Herbal adaptogens combined with protein fractions from bovine colostrum and hen egg yolk reduce liver TNF-α expression and protein carbonylation in Western diet feeding in rats.

BACKGROUND: We examined if a purported anti-inflammatory supplement (AF) abrogated Western-diet (WD)-induced liver pathology in rats. AF contained: 1) protein concentrates from bovine colostrum and avian egg yolk; 2) herbal adaptogens and antioxidants; and 3) acetyl-L-carnitine. METHODS: Nine month-old male Brown Norway rats were allowed ad libitum access to WD for 41-43 days and randomly assigned to WD + AF feeding twice daily for the last 31-33 days (n = 8), or WD and water-placebo feeding twice daily for the last 31-33 days (n = 8). Rats fed a low-fat/low-sucrose diet (CTL, n = 6) for 41-43 days and administered a water-placebo twice daily for the last 31-33 days were also studied.
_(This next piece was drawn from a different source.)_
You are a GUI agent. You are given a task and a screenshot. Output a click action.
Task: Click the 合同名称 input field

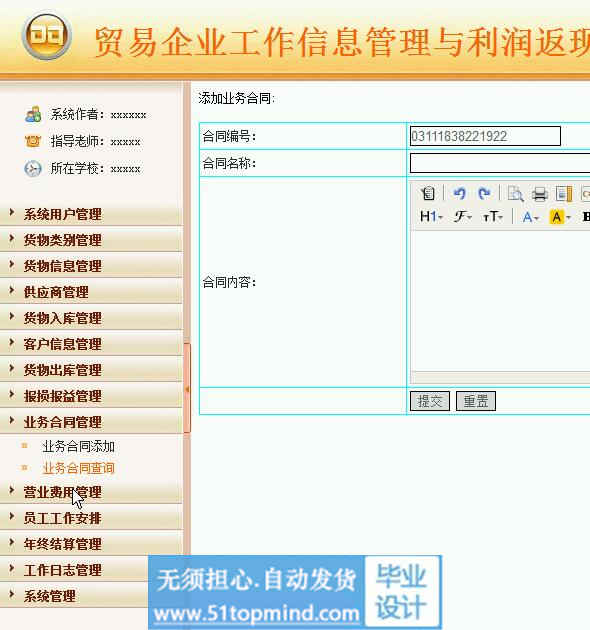coord(500,163)
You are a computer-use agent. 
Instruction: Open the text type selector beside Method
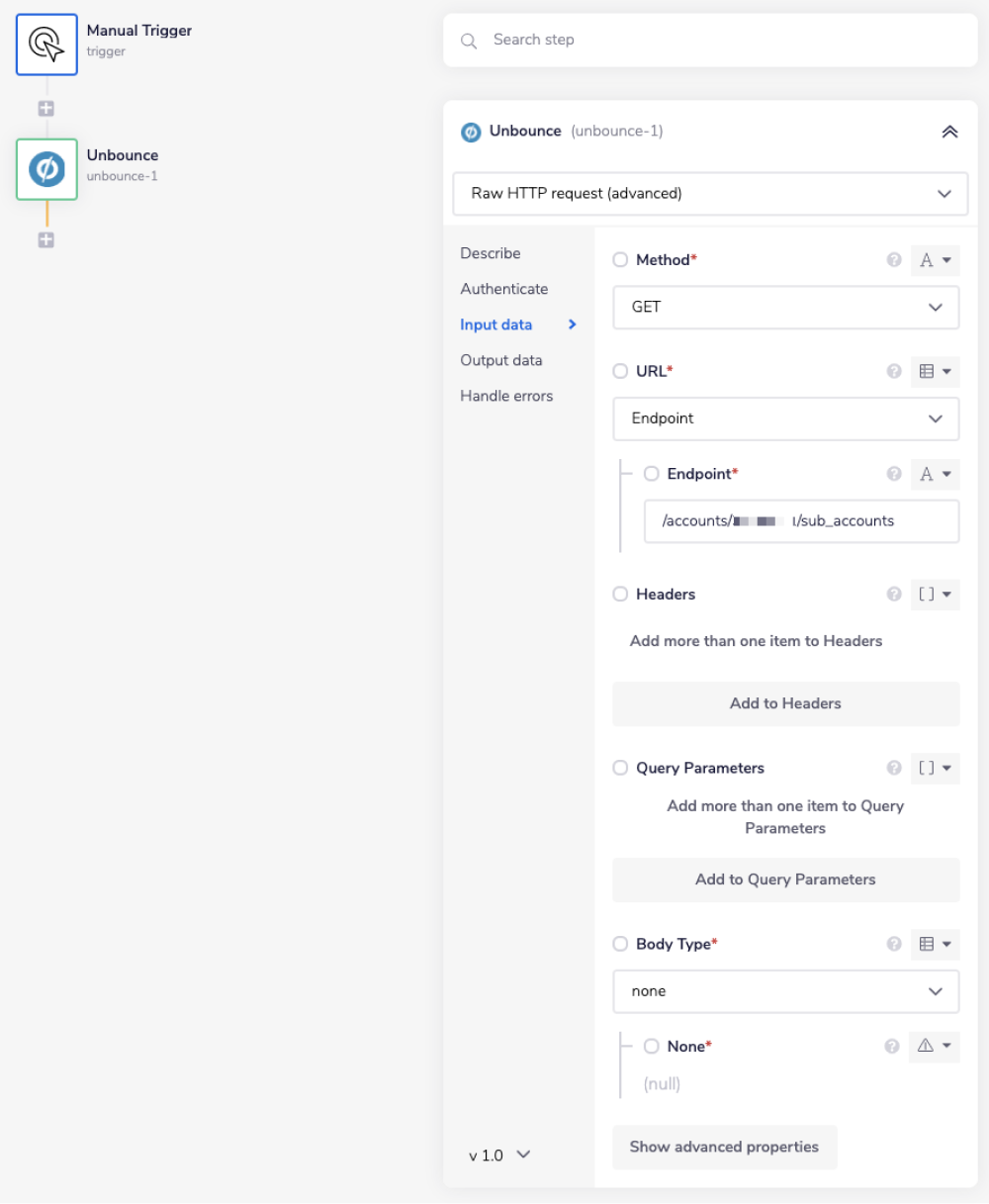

Twenty-four hours following the last gavage-feed, liver samples were analyzed for: a) select mRNAs (via RT-PCR) as well as genome-wide mRNA expression patterns (via RNA-seq); b) lipid deposition; and, c) protein carbonyl and total antioxidant capacity (TAC). Serum was also examined for TAC, 8-isoprostane and clinical chemistry markers. RESULTS: WD + AF rats experienced a reduction in liver Tnf-α mRNA (-2.8-fold, p < 0.01). Serum and liver TAC was lower in WD + AF versus WD and CTL rats (p < 0.05), likely due to exogenous antioxidant ingredients provided through AF as evidenced by a tendency for mitochondrial SOD2 mRNA to increase in WD + AF versus CTL rats (p = 0.07). Liver fat deposition nor liver protein carbonyl content differed between WD + AF versus WD rats, although liver protein carbonyls tended to be lower in WD + AF versus CTL rats (p = 0.08). RNA-seq revealed that 19 liver mRNAs differed between WD + AF versus WD when both groups were compared with CTL rats (+/- 1.5-fold, p < 0.01). Bioinformatics suggest that AF prevented WD-induced alterations in select genes related to the transport and metabolism of carbohydrates in favor of select genes related to lipid transport and metabolism. Finally, serum clinical safety markers and liver pathology (via lesion counting) suggests that chronic consumption of AF was well tolerated. CONCLUSIONS: AF supplementation elicits select metabolic, anti-inflammatory, and anti-oxidant properties which was in spite of WD feeding and persisted up to 24 hours after receiving a final dose.